Retype, word for word, each line between the lines holding "Open the 工具 menu in the menu bar" and "Toggle the expand", inclusive, and leave the rest of the data alone.

(Listed records begins)

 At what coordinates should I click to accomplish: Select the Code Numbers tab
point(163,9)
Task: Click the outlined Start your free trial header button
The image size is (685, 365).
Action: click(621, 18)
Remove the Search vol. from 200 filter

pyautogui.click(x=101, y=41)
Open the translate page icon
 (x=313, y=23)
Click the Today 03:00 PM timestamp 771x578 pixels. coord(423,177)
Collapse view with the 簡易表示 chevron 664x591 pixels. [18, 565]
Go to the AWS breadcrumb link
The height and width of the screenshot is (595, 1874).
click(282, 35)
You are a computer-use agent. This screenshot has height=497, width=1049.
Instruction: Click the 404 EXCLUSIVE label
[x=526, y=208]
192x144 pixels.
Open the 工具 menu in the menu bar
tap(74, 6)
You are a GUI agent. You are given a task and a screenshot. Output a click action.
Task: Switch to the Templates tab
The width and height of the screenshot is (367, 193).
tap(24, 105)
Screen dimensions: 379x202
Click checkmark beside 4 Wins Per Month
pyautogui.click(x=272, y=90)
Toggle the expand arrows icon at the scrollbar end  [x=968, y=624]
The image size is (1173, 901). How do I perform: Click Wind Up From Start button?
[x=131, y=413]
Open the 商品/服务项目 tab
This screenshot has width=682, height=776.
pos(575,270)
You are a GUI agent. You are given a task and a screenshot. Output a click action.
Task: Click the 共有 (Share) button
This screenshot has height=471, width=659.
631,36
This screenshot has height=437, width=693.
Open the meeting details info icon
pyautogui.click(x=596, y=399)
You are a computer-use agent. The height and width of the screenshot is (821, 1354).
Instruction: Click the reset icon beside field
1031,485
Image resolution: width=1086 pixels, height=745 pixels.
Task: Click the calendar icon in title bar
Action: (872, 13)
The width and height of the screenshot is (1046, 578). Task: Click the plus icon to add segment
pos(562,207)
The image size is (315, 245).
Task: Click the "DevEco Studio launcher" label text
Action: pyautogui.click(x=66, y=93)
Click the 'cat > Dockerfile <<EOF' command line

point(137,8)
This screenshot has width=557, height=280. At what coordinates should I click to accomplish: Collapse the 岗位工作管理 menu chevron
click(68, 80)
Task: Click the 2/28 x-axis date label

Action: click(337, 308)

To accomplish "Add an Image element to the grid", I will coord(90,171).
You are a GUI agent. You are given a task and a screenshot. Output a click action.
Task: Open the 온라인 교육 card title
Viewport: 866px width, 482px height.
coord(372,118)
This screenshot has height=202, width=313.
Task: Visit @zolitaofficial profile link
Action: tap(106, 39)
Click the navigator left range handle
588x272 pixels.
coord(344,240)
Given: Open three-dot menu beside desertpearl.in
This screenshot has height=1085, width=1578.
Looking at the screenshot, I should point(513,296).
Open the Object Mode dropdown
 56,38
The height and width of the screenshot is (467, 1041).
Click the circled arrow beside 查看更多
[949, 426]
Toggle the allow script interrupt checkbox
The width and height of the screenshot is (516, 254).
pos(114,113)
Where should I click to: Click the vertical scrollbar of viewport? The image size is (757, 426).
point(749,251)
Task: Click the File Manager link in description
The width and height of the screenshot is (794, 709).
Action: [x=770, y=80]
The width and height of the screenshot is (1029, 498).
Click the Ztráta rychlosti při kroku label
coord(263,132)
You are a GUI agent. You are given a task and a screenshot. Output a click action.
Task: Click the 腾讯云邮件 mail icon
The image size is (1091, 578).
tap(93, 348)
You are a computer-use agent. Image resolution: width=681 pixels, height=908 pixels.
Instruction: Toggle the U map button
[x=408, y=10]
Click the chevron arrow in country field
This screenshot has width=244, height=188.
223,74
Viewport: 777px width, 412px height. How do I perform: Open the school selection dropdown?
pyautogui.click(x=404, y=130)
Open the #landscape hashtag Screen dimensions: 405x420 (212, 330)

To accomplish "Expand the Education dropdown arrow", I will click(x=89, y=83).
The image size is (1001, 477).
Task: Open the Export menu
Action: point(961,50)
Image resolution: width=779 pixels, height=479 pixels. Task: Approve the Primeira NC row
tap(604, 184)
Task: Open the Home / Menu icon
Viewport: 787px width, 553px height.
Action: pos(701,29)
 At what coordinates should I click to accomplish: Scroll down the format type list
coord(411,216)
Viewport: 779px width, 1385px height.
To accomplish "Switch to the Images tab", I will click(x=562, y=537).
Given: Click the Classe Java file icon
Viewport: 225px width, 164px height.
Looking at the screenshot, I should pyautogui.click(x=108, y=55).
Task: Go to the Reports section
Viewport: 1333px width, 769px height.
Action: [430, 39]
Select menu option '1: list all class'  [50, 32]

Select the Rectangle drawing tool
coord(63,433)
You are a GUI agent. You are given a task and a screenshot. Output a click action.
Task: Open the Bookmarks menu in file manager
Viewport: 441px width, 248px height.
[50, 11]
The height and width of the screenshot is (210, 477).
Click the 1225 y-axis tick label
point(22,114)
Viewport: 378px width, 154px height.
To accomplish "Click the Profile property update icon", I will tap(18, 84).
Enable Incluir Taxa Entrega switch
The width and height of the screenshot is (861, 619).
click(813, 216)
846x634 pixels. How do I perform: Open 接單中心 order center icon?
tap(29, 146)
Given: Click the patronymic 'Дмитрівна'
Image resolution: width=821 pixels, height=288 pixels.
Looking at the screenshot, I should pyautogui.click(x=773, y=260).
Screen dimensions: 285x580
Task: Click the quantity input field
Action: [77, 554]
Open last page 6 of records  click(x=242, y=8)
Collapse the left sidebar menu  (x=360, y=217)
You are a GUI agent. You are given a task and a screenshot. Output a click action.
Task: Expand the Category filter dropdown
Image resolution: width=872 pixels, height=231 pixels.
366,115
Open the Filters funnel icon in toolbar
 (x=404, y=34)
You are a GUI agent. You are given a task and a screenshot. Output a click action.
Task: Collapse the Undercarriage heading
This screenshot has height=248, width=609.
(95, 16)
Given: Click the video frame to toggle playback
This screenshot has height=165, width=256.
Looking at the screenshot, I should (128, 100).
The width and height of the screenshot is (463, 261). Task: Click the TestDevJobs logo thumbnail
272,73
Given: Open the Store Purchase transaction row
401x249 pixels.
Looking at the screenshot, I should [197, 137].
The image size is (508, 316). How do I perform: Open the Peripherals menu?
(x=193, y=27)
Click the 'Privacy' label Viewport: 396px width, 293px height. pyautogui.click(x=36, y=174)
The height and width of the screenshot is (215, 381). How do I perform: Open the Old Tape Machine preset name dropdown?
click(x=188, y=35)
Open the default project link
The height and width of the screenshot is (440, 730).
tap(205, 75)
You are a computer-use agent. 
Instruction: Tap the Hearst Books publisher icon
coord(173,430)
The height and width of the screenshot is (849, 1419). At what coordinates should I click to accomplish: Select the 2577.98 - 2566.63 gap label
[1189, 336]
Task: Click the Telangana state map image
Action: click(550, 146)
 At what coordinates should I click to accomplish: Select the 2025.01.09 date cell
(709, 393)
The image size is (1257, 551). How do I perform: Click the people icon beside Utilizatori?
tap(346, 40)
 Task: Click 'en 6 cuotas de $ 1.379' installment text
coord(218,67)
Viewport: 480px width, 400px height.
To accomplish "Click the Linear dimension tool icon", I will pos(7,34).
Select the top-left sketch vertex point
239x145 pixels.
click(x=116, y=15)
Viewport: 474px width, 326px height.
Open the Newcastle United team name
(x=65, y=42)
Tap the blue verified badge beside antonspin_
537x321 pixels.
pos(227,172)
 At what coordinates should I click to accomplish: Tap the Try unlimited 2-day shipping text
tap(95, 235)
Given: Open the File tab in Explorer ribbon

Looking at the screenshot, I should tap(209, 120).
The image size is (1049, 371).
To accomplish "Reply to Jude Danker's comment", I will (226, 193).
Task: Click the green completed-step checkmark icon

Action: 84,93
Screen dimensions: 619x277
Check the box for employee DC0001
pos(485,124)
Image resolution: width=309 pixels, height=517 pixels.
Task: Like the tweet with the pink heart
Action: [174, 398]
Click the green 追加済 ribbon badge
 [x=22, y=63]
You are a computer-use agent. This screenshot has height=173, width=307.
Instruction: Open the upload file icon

(Listed records ends)

▸ **Task response**
Open the 工具 menu in the menu bar
tap(74, 6)
You are a GUI agent. You are given a task and a screenshot. Output a click action.
Task: Switch to the Templates tab
The width and height of the screenshot is (367, 193).
tap(24, 105)
Screen dimensions: 379x202
Click checkmark beside 4 Wins Per Month
pyautogui.click(x=272, y=90)
Toggle the expand arrows icon at the scrollbar end  [x=968, y=624]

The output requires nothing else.